Maria Antoniak, Joel Mire, Maarten Sap, Elliott Ash, Andrew Piper


Abstract
Story detection in online communities is a challenging task as stories are scattered across communities and interwoven with non-storytelling spans within a single text. We address this challenge by building and releasing the StorySeeker toolkit, including a richly annotated dataset of 502 Reddit posts and comments, a detailed codebook adapted to the social media context, and models to predict storytelling at the document and span levels. Our dataset is sampled from hundreds of popular English-language Reddit communities ranging across 33 topic categories, and it contains fine-grained expert annotations, including binary story labels, story spans, and event spans. We evaluate a range of detection methods using our data, and we identify the distinctive textual features of online storytelling, focusing on storytelling spans, which we introduce as a new task.

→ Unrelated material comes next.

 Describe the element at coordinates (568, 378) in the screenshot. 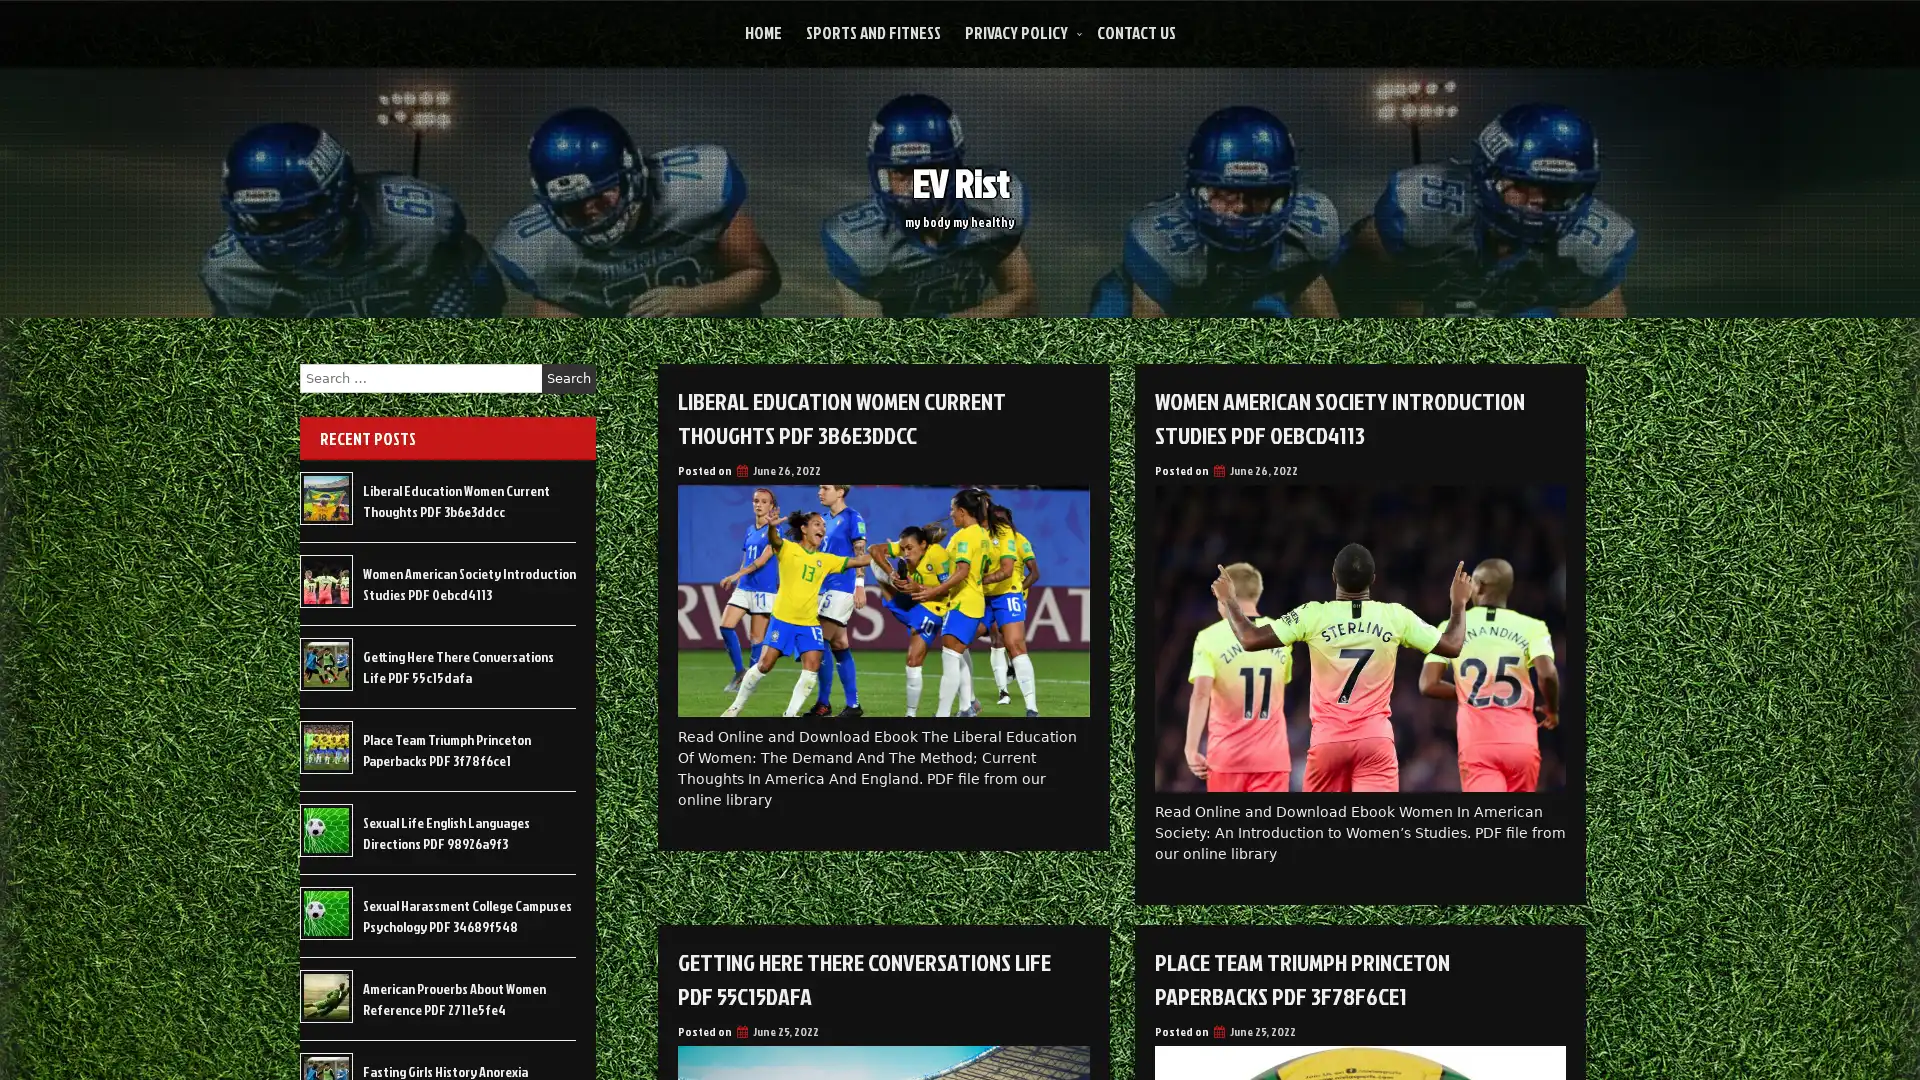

We illuminate distributional characteristics of storytelling on a large community-centric social media platform, and we also conduct a case study on r/ChangeMyView, where storytelling is used as one of many persuasive strategies, illustrating that our data and models can be used for both inter- and intra-community research. Finally, we discuss implications of our tools and analyses for narratology and the study of online communities.
Anthology ID:
2024.acl-long.383
Volume:
Proceedings of the 62nd Annual Meeting of the Association for Computational Linguistics (Volume 1: Long Papers)
Month:
August
Year:
2024
Address:
Bangkok, Thailand
Editors:
Lun-Wei Ku, Andre Martins, Vivek Srikumar
Venue:
ACL
SIG:
Publisher:
Association for Computational Linguistics
Note:
Pages:
7104–7130
Language:
URL:
https://aclanthology.org/2024.acl-long.383
DOI:
10.18653/v1/2024.acl-long.383
Bibkey:
Cite (ACL):
Maria Antoniak, Joel Mire, Maarten Sap, Elliott Ash, and Andrew Piper. 2024. Where Do People Tell Stories Online? Story Detection Across Online Communities. In Proceedings of the 62nd Annual Meeting of the Association for Computational Linguistics (Volume 1: Long Papers), pages 7104–7130, Bangkok, Thailand. Association for Computational Linguistics.
Cite (Informal):
Where Do People Tell Stories Online? Story Detection Across Online Communities (Antoniak et al., ACL 2024)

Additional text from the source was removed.